The families were wearing T-shirts honoring a child in the room next to their girls who did not survive.
The NICU has touched thousands of lives in the past two decades. Last year alone, the unit on the main campus and other special care nurseries run by Children’s throughout Northeast Ohio cared for more than 1,700 ill and premature babies.
First in 20 years
The reunion, the first in 20 years that all NICU graduates were invited to attend, was organized to celebrate the 10th anniversary of the March of Dimes NICU Family Support program, said Kristie Stefan, who coordinated the event with Children’s NICU registered nurse Colette Benincasa.

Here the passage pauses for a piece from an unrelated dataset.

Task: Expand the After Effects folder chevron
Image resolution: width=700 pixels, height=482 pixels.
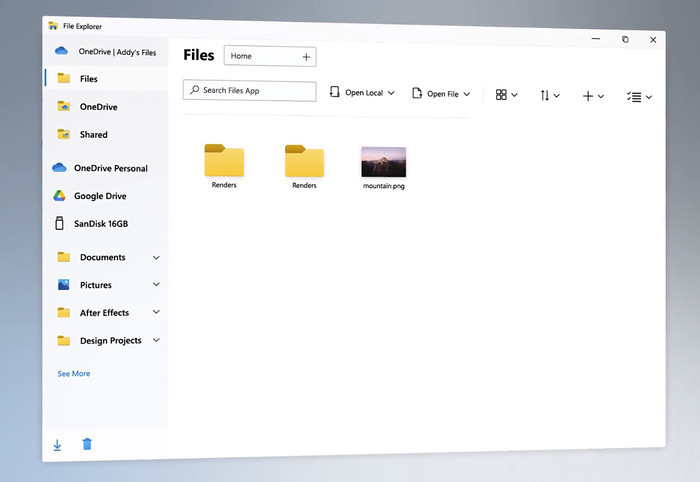Action: click(x=156, y=313)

Stefan, a March of Dimes NICU family support specialist from Wadsworth, said the program provides emotional, informative and educational help for families who have children in the NICU.
Stefan said she became involved with the March of Dimes program when her twin daughters were born 10 weeks early. Only one of her daughters survived their rough start eight years ago.
Four years ago, the March of Dimes offered her a job after she was as a parent volunteer for the organization.
“It was a perfect fit,” she said.
Andrea Snyder of Youngstown attended the event to be reunited with Stefan, who she said was supportive and helpful while her 21-month-old daughter, Coraline Wakefield, spent a month at the Akron hospital. Coraline, who weighed 1 pound 10 ounces at birth, is one of the triplets that Snyder, a psychologist, gave birth to 14 weeks prematurely in Youngstown’s St. Elizabeth’s Hospital.
Andrea Snyder said she and her husband, Tom Wakefield, a professor at Youngstown State University, will be forever grateful for the support Stefan gave the family when Coraline was rushed to Akron Children’s a month after she was allowed to go home.
“We had a lot of support here and Kristie, from the March of Dimes, was very helpful. When Coraline came home, Kristie sent gifts to the other two babies, too,” Snyder said.
During Sunday’s event, more than 100 volunteers staffed stations in the arena with games that were appropriate for children with special needs, hospital spokeswoman Holly Pupino said.
Designed by therapists
“Most of our volunteers who are here today are physical and occupational therapists who designed the stations and know what are appropriate activities the children can participate in,” she said.
Free food, drinks and games of chance, such as a fishing pond and ring toss, kept little ones engaged as a disc jockey played popular hits. Elmo, Mickey and Minnie Mouse and Akron Aeros mascot Orbit took turns dancing with the youngsters and posing for photos.
A “hair salon” where volunteer “stylists” sprayed hair temporary bright purple, green, yellow and red was a popular venue with older kids.
Emily Schmidlin of Kent, who is in graduate school at Kent State University, was accompanied by her mother, Jeanne Schmidlin, and her therapy dog, Lukodi, a yellow Labrador retriever mix. The pair happily waited as volunteers turned Emily’s short brown hair purple, her favorite color.
Jeanne Schmidlin said her daughter, who has cerebral palsy, was in the NICU for 10 weeks 25 years ago after she was born 14 weeks prematurely at Akron City Hospital.
Emily Schmidlin, who is studying to be a clinical mental health counselor, said she has been to every state in the union and 37 countries outside the United States.
“Paris is pretty cool,” Emily Schmidlin said. “But there’s no place I don’t like.”
Her mother said neither Emily’s medical condition nor her wheelchair has slowed her down.
Travis Denholm, who at 22 has beat the odds after spending the first two years of his life in the NICU, just wanted to dance after he heard the beat of the music from the stage.
But Denholm and his mother, Doreen Vernotzy, both of Akron, were also anxious to see Dr. Anand Kantak, director of neonatology at the hospital. It was the first reunion between the young man and the doctor who helped save his live after he was born 14 weeks premature in 1990, weighing 1 pound 11½ ounces.
“I can’t even believe I’m standing here with him,” she said.
“The doctors said he wouldn’t live,” said Vernotzy, who carried the tiny clothes she made for his christening.
Denholm turned to his mother. “You never told me that,” he said.
“I wanted to live, man,” he said, pumping his fists in the air.